__Task to complete__: Put the material into a two-column CSV with the headers task and action, beginning at the line that has "Move the MACD indicator to top" and stopping after the line that has "click(16, 609)". Give each task and its answer one row, with each value in a single quoted field and line breaks replaced by spaces.

__Data for the task__:
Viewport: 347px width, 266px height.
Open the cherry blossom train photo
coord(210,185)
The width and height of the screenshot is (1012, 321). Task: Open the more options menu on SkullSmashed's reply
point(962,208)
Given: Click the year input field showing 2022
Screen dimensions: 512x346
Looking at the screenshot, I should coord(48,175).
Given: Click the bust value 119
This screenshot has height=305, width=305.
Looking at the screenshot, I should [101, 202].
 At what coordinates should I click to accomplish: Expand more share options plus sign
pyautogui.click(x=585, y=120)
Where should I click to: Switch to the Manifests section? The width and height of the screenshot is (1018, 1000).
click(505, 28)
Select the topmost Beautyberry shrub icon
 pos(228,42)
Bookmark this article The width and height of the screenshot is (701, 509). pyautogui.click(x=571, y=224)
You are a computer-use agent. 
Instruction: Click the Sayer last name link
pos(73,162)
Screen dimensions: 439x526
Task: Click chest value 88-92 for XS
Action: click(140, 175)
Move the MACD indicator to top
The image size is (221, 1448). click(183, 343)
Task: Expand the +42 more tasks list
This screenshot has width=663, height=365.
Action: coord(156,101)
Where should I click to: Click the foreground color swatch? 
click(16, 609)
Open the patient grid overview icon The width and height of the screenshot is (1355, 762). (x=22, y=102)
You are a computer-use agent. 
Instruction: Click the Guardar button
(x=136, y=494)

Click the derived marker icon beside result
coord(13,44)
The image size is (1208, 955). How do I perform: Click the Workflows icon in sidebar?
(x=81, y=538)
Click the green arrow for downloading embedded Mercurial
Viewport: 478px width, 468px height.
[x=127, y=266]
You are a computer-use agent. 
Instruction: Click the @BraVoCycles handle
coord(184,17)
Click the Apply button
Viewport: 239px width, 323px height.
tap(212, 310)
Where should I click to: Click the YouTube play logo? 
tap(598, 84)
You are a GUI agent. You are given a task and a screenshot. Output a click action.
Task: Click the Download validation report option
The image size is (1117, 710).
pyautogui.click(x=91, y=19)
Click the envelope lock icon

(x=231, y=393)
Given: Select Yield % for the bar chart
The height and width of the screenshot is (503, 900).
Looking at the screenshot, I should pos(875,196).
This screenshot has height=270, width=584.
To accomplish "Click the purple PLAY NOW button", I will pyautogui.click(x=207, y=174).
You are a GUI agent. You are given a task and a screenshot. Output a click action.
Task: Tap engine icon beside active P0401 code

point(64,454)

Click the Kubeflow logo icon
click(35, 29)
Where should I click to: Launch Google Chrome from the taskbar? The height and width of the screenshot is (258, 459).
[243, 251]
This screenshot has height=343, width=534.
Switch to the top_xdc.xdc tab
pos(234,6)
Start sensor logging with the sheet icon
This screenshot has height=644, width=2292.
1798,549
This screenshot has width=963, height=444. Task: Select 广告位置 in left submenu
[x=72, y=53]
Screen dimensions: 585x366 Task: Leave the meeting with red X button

__Written response__:
task,action
"Move the MACD indicator to top","The image size is (221, 1448). click(183, 343)"
"Task: Expand the +42 more tasks list This screenshot has width=663, height=365.","Action: coord(156,101)"
"Where should I click to: Click the foreground color swatch?","click(16, 609)"